Ester mencontohkan seperti tingkat suku bunga AS yang tinggi menyebabkan Bank Indonesia mengambil langkah untuk menaikan suku bunga atau BI-Rate sebagai salah satu kebijakan moneter.

"Kita tahu ekonomi AS sedang ekspansif sehingga tingkat suku bungnya juga ditingkatkan terus oleh the fed.

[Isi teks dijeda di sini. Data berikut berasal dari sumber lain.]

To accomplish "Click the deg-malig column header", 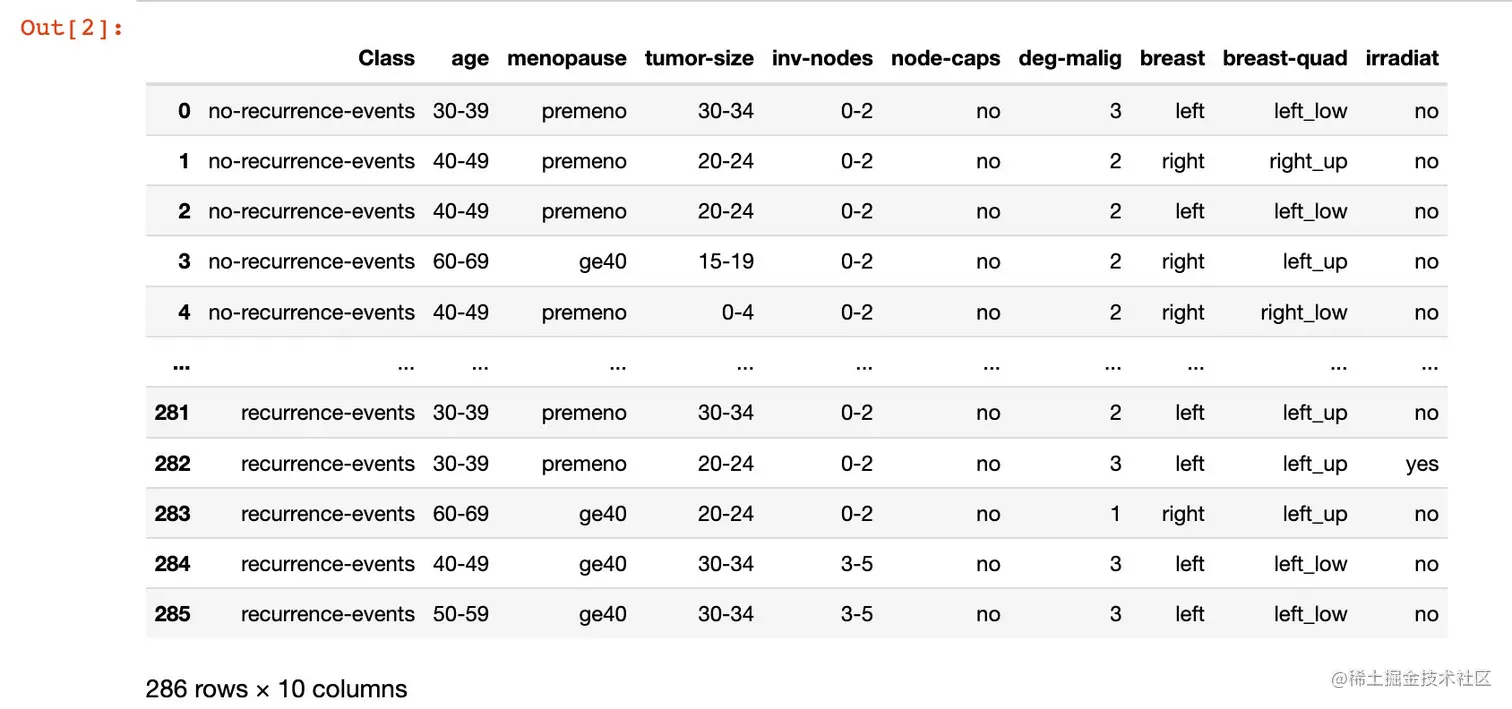I will (1070, 58).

Nah ini diikuti oleh bank sentral kita, akibatnya terjadi kenaikan tingkat suku bunga sebagai salah satu instrumen untuk mengetatkan jumlah uang beredar yang ada di masyarakat," tuturnya.

Selain itu, Ester menyampaikan dari faktor domestik lainnya seperti anggaran fiskal yang semakin sempit dengan adanya ratio utang sebesar 38 persen terhadap PDB dan rasio pajak semakin kecil serta program pemerintah yang membutuhkan dana yang fantastis sehingga membuat pemerintah akan menghasilkan pendapatan nya dari pajak dan cukai.

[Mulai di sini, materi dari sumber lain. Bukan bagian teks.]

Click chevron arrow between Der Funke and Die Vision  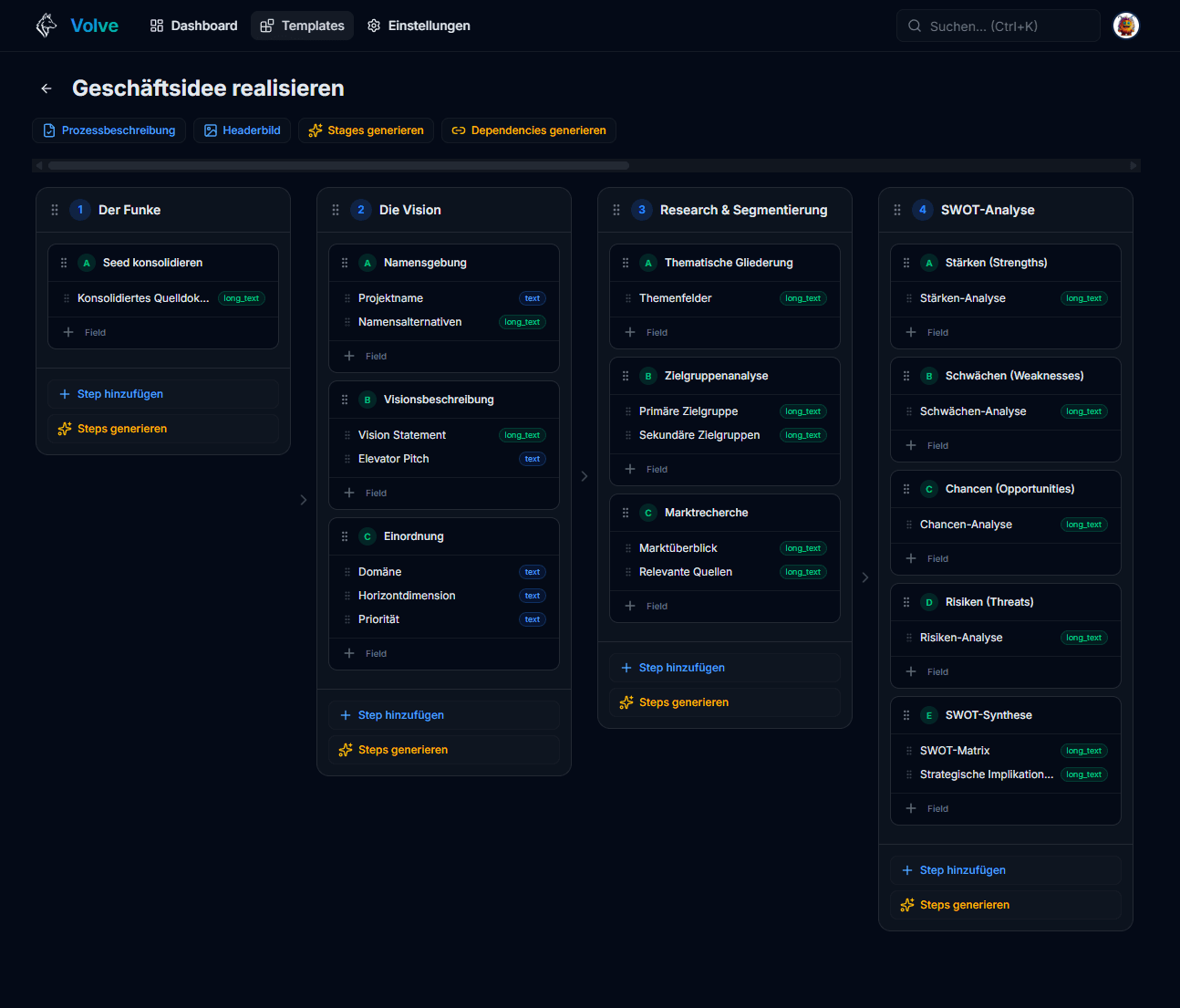click(x=304, y=500)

"Sehingga sekaligus pengetatan kebijakan moneter juga disertakan pengetatan kebijakan fiskal, oleh karena itu sebagai masyarakat dalam hal ini konsumen maupun produsen itu harus lebih aware terhadap kondisi yang seperti ini," pungkasnya.

Sebelumnya, Menteri Keuangan Sri Mulyani memperkirakan pertumbuhan ekonomi Indonesia pada kuartal I 2024 mencapai 5,17 persen.

“Dengan kinerja yang kita lihat tadi konsumen yang baik, kegiatan manufaktur positif, capital cukup baik dari sisi FDI (Foreign Direct Investment) maupun PMI (Price Managers’ Index) kita prediksi untuk kuartal I 2024 growth kita di 5,17 persen. Karena harus selesai di Maret, Januari-Maret kami perkirakan masih bertahan di atas 5 persen,” katanya saat konferensi pers APBN KiTa, Jumat, 26 April.

Sri Mulyani menyampaikan pemerintah tetap akan mewaspadai kondisi global yang terjadi akibat konflik geopolitik, dan tingginya suku bunga.

Sri Mulyani menyampaikan terdapat berbagai, proyeksi dari lembaga terhadap pertumbuhan ekonomi Indonesia cukup bervariasi seperti Bloomberg memperkirakan tumbuh sebesar 5 persen, BCA (5,1 persen), Goldman Sachs (4,9 persen), Moody's (4,7 persen), Nomura (5,3 persen).